Provocato da chi lo intervistava a dare un giudizio sulle prossime elezioni negli Stati Uniti, papa Francesco ne ha dato uno così negativo che neanche Che Guevara avrebbe osato dire: “entrambi i candidati sono contro la vita” e poi “si deve scegliere il male minore”.

Ad uno ha dato la colpa di non accogliere i migranti che vorrebbero una vita migliore, all’altra di non accogliere i bambini che vorrebbero nascere, cioè semplicemente almeno vivere. E così ha lasciato una lezione per tutti.



Innanzitutto per la sinistra, impegnata a sostenere la Harris e il “politically correct” americano come nuovo esempio a cui ispirarsi dopo che si sono abbandonati gli ideali storici del movimento operaio per gettarsi nelle braccia del nemico di sempre. Non più “gringos”, cioè quella forma contratta “green go home”, cioè “verdi a casa”, che ricordava il fatto che per la prima volta nella guerra a Puerto Rico l’esercito americano aveva abbandonato le tradizionali divise blu per indossare quelle più mimetiche verdi; e nemmeno più boicottaggio dei prodotti americani. Ma libero sfogo all’esaltazione di quegli artisti che si pronunciano (come se non lo avessero già fatto) per la candidata democratica.



Ma nemmeno la destra neo-trumpiana può certo godere delle simpatie di papa Francesco, come già altre volte si è già dimostrato. Se qualche anno fa sembrava prevalere la proposta di “aiutarli a casa loro”, progetto approvato anche dal papa come ovviamente dai molti missionari preoccupati che certi Paesi perdano le forze più giovani e più vive della società, oggi sembra prevalere la necessità di chiudere il più possibile le frontiere, e basta. Magari teniamoci quelli utili, quelli bravi, ad esempio quelli che ci fanno vincere tante medaglie alle olimpiadi.

Non è che questi giudizi possano lasciare tranquilli anche noi cattolici, americani compresi.



Come mai, al di là di un sistema politico sempre più bipolare che lascia poco spazio a chi non si schiera per l’uno o per l’altro, non si riesce ad ottenere un riconoscimento sociale del grande lavoro che si fa nel campo della sussidiarietà? Possibile che in questa mitica lotta per i diritti spesso ci si fermi alle questioni di principio senza valorizzare adeguatamente le opere che da quei principi sono già nate, e in diversi casi vivono da anni?
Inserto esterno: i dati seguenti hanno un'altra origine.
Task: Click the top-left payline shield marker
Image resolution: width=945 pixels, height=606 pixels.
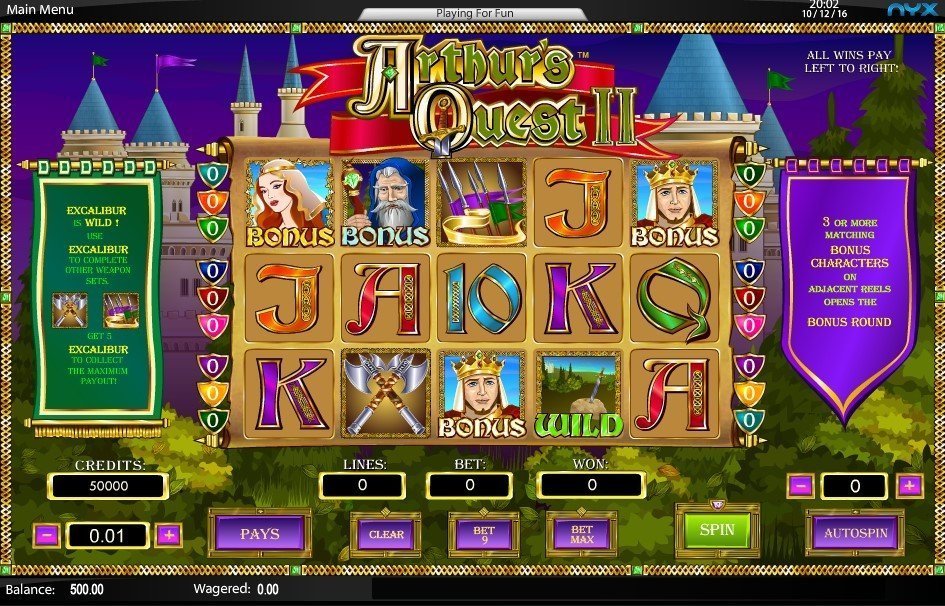Action: pyautogui.click(x=213, y=175)
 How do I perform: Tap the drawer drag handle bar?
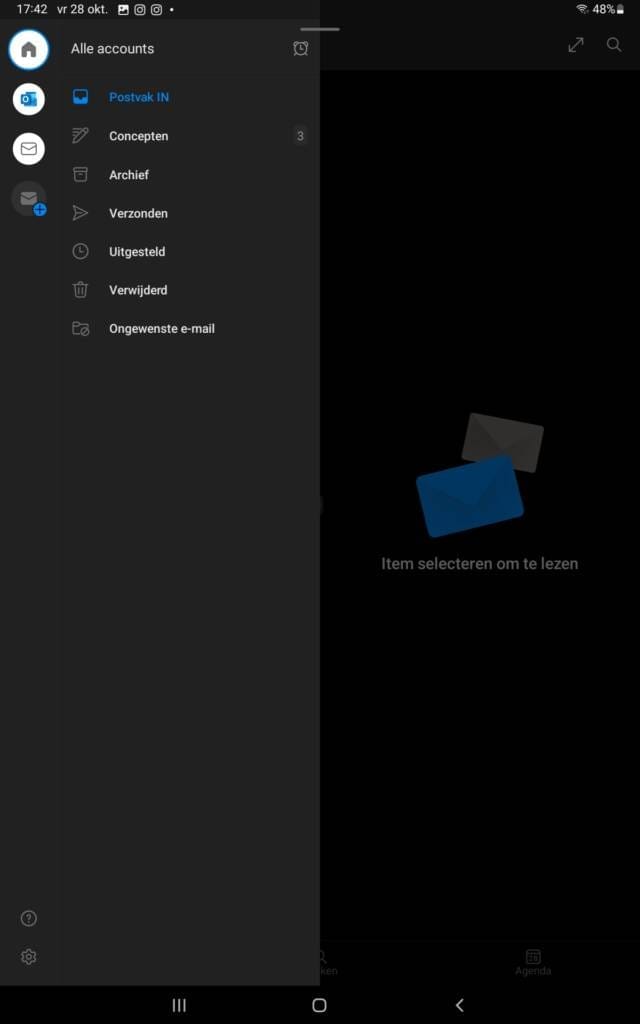[320, 29]
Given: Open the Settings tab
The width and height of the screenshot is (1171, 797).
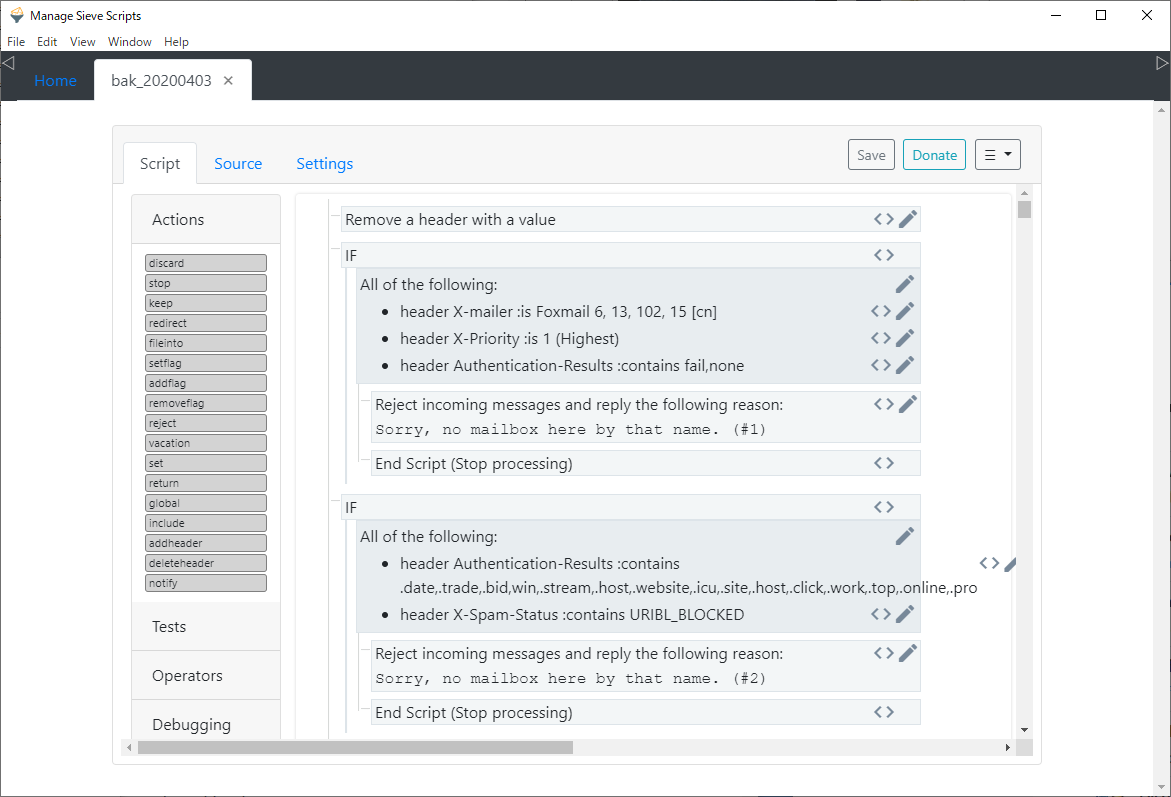Looking at the screenshot, I should (x=324, y=163).
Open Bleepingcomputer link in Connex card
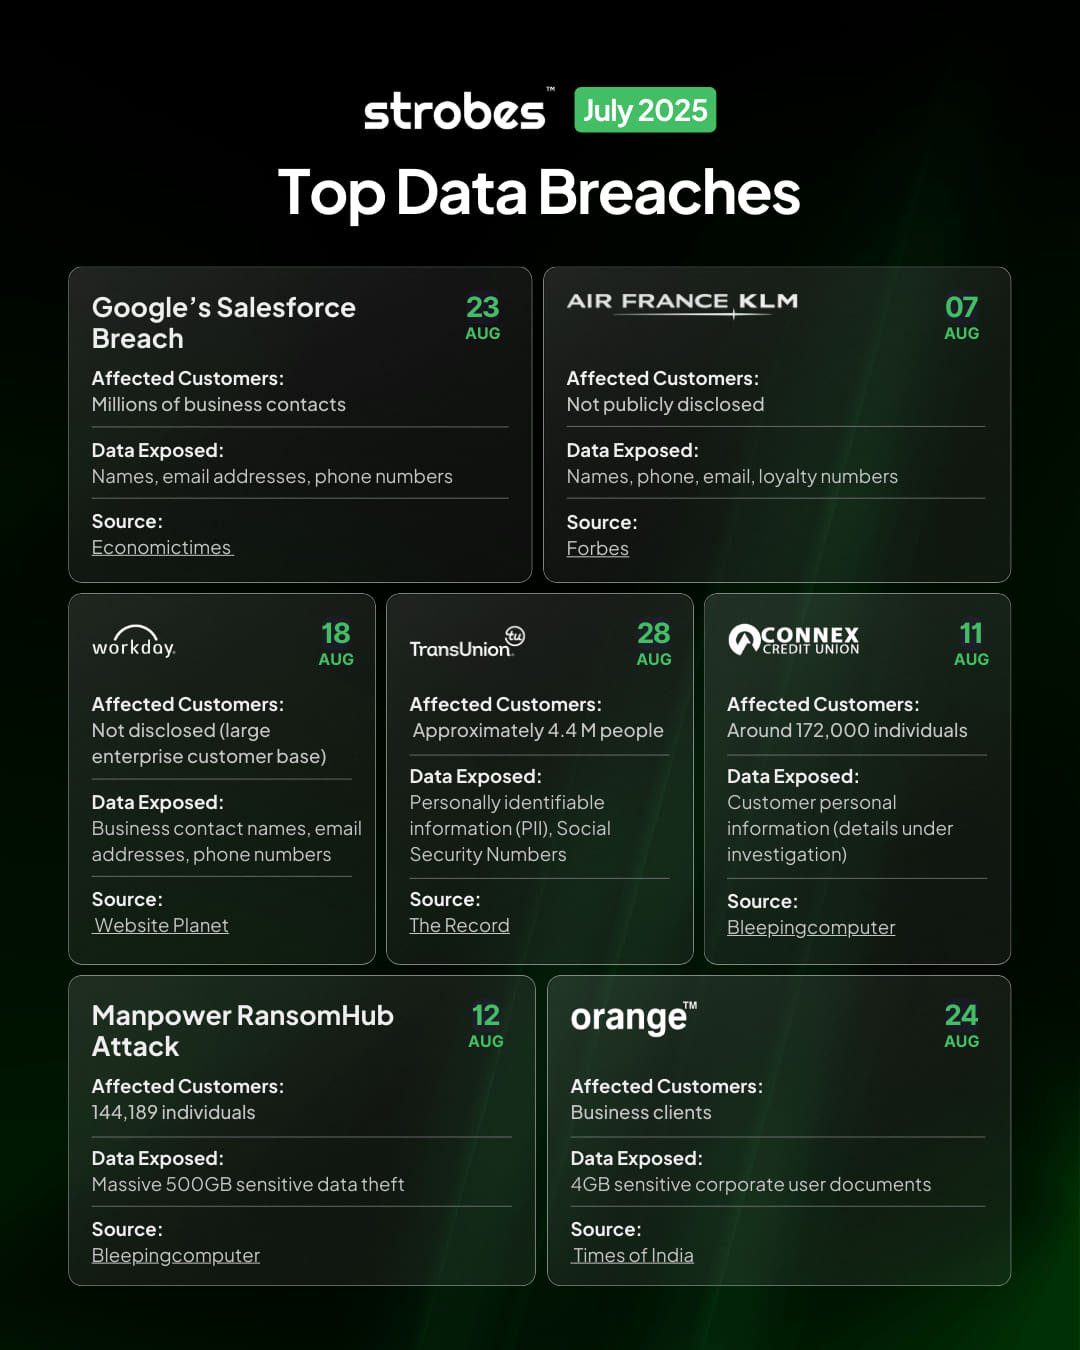Image resolution: width=1080 pixels, height=1350 pixels. 811,928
A volte sembrerebbe che queste opere debbano sostenere i politici piuttosto che non viceversa.

Nelle affermazioni del papa, che comunque, è bene ricordarlo, non sono definizioni dogmatiche ex cathedra, ce n’è anche per lui medesimo, che del resto spesso ha ammesso di essere – come noi – uno che sbaglia, anzi il primo peccatore.

Caro papa – “caro” non per modo di dire – in questi anni sei entrato più volte, in gergo calcistico si direbbe anche a gamba tesa, in molte questioni sociali. Ebbene, perché oltre ai tuoi richiami non proponi, anche con una certa fermezza, gli esempi a cui accennavo prima?

Stanchi di scegliere il male minore, qualche volta vorremmo incominciare a scegliere il bene possibile.